The language and tone-of-voice of our conversational content has a profound impact on the relationship between a modern organization and its customers. This is as true today as it was in the past. Rhetoricians and performers like Plato, Cicero and many others have built their reputations on their ability to captivate an audience. However, where content guidelines for traditional (digital) media could be managed by a relatively simple style guide, conversational AI is much less predictable since it involves real-time user responses and unexpected turns. This 2-way dynamic requires a more holistic approach to content delivery.
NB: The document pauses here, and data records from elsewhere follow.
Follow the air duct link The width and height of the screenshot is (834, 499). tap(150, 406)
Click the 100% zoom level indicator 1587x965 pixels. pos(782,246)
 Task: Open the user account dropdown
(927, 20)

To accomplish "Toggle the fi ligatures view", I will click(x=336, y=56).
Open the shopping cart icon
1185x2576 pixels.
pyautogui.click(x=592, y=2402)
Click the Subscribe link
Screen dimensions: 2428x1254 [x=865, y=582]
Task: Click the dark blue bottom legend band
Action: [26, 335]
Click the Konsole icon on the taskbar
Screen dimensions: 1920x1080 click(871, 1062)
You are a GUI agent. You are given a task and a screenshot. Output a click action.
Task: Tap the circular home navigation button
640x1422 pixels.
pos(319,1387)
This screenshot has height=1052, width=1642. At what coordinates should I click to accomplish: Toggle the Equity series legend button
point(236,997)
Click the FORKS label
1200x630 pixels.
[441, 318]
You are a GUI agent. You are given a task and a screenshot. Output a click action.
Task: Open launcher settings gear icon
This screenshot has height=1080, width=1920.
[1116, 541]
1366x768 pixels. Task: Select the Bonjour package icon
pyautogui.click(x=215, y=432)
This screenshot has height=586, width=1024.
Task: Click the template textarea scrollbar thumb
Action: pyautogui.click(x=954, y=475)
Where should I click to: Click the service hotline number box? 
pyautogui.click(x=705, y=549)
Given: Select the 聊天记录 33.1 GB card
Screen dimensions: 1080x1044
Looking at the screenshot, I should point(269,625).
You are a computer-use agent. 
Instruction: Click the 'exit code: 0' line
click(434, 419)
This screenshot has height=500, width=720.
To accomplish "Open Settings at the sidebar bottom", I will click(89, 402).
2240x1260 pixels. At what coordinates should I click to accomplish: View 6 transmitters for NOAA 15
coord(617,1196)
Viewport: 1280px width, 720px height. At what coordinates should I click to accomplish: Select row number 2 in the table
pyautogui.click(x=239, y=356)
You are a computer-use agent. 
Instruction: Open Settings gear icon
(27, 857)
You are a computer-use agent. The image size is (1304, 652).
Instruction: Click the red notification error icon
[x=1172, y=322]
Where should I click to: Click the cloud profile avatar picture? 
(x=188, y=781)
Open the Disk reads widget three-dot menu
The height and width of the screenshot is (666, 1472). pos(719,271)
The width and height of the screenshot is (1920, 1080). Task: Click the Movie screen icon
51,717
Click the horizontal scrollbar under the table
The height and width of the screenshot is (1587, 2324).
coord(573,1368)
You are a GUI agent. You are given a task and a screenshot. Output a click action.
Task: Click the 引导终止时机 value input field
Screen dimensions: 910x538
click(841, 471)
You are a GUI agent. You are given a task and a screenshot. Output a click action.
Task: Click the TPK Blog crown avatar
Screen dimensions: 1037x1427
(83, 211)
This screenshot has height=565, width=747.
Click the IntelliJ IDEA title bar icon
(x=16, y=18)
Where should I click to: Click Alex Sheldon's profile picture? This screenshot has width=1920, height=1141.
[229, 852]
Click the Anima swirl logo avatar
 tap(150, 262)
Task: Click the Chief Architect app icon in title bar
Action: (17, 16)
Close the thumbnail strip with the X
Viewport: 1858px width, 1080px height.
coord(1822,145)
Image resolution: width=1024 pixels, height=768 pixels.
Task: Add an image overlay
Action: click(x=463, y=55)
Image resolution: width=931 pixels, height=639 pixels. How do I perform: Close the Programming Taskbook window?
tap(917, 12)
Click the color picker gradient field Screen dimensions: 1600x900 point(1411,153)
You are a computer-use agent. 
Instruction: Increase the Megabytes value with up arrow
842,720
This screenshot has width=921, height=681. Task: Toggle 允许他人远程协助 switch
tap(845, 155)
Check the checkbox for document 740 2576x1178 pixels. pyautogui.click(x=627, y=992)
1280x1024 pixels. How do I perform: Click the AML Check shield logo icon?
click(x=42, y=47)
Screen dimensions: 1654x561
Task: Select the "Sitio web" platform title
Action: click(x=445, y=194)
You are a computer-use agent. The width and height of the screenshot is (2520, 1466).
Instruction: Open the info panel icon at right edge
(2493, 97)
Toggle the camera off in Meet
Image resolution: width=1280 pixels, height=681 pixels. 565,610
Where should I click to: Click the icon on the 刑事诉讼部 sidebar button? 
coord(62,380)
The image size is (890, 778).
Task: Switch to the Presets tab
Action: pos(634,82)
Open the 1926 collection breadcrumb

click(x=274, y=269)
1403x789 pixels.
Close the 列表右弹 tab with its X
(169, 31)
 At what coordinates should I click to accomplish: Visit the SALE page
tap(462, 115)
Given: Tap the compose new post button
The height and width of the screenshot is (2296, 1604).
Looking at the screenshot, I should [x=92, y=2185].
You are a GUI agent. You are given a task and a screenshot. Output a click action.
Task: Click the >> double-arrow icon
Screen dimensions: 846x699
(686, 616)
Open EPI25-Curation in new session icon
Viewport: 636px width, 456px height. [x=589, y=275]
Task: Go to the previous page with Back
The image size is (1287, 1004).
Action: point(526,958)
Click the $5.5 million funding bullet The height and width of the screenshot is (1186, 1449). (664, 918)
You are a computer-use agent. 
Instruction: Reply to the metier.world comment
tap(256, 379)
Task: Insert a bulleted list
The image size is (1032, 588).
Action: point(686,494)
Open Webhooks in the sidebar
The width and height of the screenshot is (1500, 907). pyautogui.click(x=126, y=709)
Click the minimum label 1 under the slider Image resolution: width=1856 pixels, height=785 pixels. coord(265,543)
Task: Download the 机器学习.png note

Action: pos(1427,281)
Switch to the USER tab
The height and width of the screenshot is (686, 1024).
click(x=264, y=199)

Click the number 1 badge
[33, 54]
As a conversation designer I can still learn a thing or two from this rich discourse of rhetoric, and in this article I’ll investigate what our ancestors thought were the main characteristics of great rhetorical performances.
First point of order is to understand that even though rhetoricians and other performers were speaking to, and not with an audience, they were constantly aware of the effects of their performance on their audience. The delivery of a performance was of the highest importance in the Greek and Roman times, because this meant an orator could influence his audience. The most famous example of the orator’s influence are Cicero’s Catalinarian orations. In a series of speeches delivered on multiple nights he successfully convinced the Roman Senate of Cataline’s plot, saving the Roman Republic from his treachery and systemic collapse.
Through the ages, the rhetorical discourse expanded into the delivery of vocal and instrumental music, stage acting and musicals, and today the advent of conversational AI allows for a new level of emotional connection between users (the audience) and a computer (the performer). Unfortunately the quality of chat and voice experiences isn’t always up to par. As conversation designers it is our job to prevent users from getting frustrated and to reach high satisfaction scores.
Quite a lot of research has been done on the emotional connection between humans and computers. We know that users interact differently with chatbots, voice assistants and other human-like virtual experiences than with a website or app. The technology of Natural Language Programming enables us to create conversational agents with smart, human-like responses that bring about feelings of familiarity and empathy among its users. This phenomenon is called pareidolia. As a result, organizations are starting to recognize that these experiences are ideally suited to convey both a logical answer and build emotional connections between their virtual assistant and their customers.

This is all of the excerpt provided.